• **Source**
------------------------------------

Yes it does. My uncle got this tractor for free a few years back. When he was picking it up. The guy said "it runs fine But the tires went flat so I decided that it. Was time for a new one. " which would probably explain the off tires. I Bet they were something my uncle had lying around. The engine runs fine. Just a gas leak at the fuel bowl until I can get the new gasket. So far it's still a good engine. If it goes it's geting sent to my grandfathers garage to have someone else deal with it. I already blew up one engine.


----------



## JoeKP (Feb 23, 2012)

Possibly selling it tomorrow. 100$. The guy is coming to look @ it tomorrow. Still on the fence about it. But want the money to buy that 20hp craftsman I told about in another forum


----------



## ftorleans1 (Jul 12, 2009)

Hey Joe, It's looking great.... Really nice to see folks throw their heart into something some folks would just consider junk. Just a friendly reminder, make sure you have good, clean wire grounds to the frame. I've seen alot of folks go through all the trouble you have just to find that when they hit the key, nothing happens.
Keep up the good work!!!
Cedar Mill Bumper and Hitch


----------



## JoeKP (Feb 23, 2012)

------------------------------------

• **Dataset section**
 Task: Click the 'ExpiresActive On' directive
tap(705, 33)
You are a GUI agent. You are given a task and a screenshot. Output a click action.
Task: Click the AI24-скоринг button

------------------------------------

• **Short task 1**
Reproduce word for word the part of the tractor thread that opens with the words containing "Hey Joe, It's" and closes with "key, nothing happens.".
• **Short task 2**
Answer these questions from the tractor thread:
(a) For how much money might the tractor be sold?
(b) Where on the engine is the gas leak?
(c) What does the reminder say should have good, clean connections to the frame?
• **Short task 3**
Extend the tractor thread past its last line.

• **Written response 1**
Hey Joe, It's looking great.... Really nice to see folks throw their heart into something some folks would just consider junk. Just a friendly reminder, make sure you have good, clean wire grounds to the frame. I've seen alot of folks go through all the trouble you have just to find that when they hit the key, nothing happens.

• **Written response 2**
(a) 100$
(b) At the fuel bowl
(c) The wire grounds

• **Written response 3**
ftorleans1 said:


> Hey Joe, It's looking great.... Really nice to see folks throw their heart into something some folks would just consider junk. Just a friendly reminder, make sure you have good, clean wire grounds to the frame. I've seen alot of folks go through all the trouble you have just to find that when they hit the key, nothing happens.
> Keep up the good work!!!
> Cedar Mill Bumper and Hitch


Haha. I did just that. Forgot to grind the paint from under the engine mounts


----------



## jhngardner367 (Apr 5, 2011)

It looks great,Joe! I think,maybe he threw on some golf-cart tires. 
The biggest problem with the Briggs OHV singles,was that the factory used bolts that were 1/4" too long,on the sump,and they would leak,or loosen and fall out. Standard fix,was to grind the tips off,and retorque them.
The other headache on those engines,was the way they kept blowing head gaskets!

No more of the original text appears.